··· Records to process

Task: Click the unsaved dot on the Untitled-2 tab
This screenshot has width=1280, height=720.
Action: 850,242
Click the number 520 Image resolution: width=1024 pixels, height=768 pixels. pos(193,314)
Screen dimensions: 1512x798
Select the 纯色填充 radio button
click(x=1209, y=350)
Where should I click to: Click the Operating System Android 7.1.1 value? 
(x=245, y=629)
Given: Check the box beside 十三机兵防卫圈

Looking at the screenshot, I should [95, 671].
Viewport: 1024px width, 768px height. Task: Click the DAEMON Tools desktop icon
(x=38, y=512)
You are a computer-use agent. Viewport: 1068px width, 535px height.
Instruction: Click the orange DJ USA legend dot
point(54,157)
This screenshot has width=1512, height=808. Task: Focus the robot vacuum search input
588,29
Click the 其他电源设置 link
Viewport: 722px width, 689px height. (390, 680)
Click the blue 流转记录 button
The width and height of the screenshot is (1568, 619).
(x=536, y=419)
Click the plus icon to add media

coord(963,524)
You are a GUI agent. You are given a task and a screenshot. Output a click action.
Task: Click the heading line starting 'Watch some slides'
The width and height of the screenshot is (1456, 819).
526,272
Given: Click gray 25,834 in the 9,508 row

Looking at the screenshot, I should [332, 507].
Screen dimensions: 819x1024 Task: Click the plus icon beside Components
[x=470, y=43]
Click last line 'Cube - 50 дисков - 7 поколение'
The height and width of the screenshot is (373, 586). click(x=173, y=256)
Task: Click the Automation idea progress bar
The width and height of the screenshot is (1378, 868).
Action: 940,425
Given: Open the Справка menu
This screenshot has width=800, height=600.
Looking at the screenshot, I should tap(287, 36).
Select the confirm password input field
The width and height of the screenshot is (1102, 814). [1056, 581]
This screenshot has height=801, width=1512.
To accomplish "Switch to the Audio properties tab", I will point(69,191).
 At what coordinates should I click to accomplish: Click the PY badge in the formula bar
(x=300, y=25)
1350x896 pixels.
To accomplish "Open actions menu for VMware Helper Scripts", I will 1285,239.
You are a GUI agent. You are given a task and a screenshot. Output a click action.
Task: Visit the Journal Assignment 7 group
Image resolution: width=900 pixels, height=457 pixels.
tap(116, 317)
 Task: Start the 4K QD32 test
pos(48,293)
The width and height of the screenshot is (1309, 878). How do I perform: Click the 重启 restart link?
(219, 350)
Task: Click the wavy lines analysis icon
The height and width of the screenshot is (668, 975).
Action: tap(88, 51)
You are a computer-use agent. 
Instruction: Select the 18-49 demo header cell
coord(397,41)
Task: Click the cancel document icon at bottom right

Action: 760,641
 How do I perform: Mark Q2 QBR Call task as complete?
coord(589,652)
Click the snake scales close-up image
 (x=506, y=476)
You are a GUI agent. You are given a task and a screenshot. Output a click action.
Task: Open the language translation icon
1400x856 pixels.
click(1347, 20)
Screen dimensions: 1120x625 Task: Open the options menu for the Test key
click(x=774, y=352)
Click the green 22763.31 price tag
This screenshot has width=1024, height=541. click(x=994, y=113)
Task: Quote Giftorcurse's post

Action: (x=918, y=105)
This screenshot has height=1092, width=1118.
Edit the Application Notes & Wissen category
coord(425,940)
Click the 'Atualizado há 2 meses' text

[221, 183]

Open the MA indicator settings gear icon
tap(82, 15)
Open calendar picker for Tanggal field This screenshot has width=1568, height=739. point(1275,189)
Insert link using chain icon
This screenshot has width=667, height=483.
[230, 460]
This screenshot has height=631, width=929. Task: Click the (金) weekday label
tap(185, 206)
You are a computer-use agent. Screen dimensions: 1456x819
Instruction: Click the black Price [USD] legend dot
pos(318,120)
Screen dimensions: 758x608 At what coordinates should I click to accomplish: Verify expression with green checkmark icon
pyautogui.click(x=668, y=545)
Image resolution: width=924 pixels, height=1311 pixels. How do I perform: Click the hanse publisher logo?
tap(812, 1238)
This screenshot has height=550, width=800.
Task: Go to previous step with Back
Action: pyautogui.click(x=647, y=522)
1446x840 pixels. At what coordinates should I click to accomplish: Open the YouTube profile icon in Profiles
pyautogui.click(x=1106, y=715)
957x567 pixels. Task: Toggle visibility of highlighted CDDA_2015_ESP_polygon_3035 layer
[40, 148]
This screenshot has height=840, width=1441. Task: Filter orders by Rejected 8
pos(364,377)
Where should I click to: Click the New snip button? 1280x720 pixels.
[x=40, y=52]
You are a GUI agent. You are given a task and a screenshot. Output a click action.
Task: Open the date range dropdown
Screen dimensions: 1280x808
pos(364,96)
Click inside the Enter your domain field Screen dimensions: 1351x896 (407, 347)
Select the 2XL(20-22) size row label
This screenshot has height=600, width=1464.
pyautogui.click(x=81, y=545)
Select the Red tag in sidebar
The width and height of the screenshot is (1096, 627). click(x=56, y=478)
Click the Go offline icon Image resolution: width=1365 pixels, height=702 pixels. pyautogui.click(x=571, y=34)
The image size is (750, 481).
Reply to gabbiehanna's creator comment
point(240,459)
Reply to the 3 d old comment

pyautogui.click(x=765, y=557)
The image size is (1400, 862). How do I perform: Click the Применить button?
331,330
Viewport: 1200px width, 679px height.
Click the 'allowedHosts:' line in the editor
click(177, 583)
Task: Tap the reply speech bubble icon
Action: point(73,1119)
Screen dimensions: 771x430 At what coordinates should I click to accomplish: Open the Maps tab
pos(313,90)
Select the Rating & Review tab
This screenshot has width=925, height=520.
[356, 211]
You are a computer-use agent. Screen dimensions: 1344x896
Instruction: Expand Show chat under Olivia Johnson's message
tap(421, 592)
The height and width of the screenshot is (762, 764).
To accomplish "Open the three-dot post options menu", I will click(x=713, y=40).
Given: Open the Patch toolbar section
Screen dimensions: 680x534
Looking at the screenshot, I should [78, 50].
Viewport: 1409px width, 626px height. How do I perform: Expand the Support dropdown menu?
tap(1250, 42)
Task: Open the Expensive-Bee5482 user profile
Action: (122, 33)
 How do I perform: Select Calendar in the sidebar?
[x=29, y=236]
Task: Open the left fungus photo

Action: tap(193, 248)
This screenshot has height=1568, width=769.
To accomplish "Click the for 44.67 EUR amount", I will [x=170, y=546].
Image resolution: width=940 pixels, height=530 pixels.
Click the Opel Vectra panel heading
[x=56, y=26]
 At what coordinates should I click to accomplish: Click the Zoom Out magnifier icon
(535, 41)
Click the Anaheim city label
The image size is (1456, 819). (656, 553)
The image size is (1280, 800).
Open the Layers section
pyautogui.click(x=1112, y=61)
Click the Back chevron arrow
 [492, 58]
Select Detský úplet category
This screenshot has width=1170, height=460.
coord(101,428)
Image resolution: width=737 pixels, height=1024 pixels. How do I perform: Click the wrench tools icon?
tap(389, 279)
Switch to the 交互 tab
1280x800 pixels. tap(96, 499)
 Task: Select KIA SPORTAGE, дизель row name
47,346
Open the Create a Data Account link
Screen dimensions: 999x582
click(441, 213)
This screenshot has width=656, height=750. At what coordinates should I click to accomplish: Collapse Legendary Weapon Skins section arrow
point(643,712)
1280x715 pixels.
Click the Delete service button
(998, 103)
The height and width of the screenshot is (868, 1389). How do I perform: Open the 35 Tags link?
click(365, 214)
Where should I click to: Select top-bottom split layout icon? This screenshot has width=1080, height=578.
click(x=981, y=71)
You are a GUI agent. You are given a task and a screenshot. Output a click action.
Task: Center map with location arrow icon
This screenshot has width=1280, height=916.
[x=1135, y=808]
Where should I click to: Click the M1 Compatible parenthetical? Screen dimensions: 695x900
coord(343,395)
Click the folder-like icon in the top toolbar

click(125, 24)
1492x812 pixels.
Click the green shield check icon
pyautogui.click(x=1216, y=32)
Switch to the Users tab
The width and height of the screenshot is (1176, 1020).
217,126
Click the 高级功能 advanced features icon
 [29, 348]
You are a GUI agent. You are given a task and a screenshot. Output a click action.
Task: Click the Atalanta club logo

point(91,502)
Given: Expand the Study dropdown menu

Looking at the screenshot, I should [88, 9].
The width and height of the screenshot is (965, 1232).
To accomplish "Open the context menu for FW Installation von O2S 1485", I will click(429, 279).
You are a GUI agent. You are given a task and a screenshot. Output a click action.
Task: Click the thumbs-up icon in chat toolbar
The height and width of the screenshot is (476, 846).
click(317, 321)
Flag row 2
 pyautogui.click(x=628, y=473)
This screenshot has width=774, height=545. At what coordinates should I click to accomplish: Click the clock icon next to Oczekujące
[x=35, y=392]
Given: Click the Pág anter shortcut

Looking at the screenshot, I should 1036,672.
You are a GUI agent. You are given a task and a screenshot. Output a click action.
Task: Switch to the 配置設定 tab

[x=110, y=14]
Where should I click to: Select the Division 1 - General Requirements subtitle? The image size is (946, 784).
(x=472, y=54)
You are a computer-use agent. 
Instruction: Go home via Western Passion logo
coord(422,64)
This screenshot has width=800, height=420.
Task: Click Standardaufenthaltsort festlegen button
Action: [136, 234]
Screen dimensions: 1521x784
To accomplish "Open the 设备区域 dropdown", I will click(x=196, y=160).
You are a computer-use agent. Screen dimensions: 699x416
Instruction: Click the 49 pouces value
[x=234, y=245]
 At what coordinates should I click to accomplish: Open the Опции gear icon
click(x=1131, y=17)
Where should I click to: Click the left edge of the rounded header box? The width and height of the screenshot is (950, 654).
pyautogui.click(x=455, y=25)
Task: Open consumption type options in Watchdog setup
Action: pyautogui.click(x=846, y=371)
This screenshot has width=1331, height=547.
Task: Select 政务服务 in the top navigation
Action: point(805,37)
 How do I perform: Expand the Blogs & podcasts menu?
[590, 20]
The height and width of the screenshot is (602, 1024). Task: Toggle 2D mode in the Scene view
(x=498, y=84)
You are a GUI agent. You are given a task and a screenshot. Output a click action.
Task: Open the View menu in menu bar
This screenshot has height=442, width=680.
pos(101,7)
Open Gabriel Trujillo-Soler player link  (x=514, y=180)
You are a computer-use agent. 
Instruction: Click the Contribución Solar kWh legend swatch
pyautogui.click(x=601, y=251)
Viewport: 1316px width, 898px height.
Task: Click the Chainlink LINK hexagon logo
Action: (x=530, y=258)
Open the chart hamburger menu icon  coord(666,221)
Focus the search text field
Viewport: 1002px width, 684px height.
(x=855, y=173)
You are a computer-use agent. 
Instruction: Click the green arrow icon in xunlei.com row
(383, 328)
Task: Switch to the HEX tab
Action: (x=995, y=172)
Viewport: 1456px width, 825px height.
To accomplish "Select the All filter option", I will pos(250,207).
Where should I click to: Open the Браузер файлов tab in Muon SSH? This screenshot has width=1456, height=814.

······

* **Problem description**
Repeat the lines above word for word, from the line with "Select the Red tag in sidebar" to the line with "pos(313,90)".

* **Solution for this problem**
Select the Red tag in sidebar
The width and height of the screenshot is (1096, 627). click(x=56, y=478)
Click the Go offline icon Image resolution: width=1365 pixels, height=702 pixels. pyautogui.click(x=571, y=34)
The image size is (750, 481).
Reply to gabbiehanna's creator comment
point(240,459)
Reply to the 3 d old comment

pyautogui.click(x=765, y=557)
The image size is (1400, 862). How do I perform: Click the Применить button?
331,330
Viewport: 1200px width, 679px height.
Click the 'allowedHosts:' line in the editor
click(177, 583)
Task: Tap the reply speech bubble icon
Action: point(73,1119)
Screen dimensions: 771x430 At what coordinates should I click to accomplish: Open the Maps tab
pos(313,90)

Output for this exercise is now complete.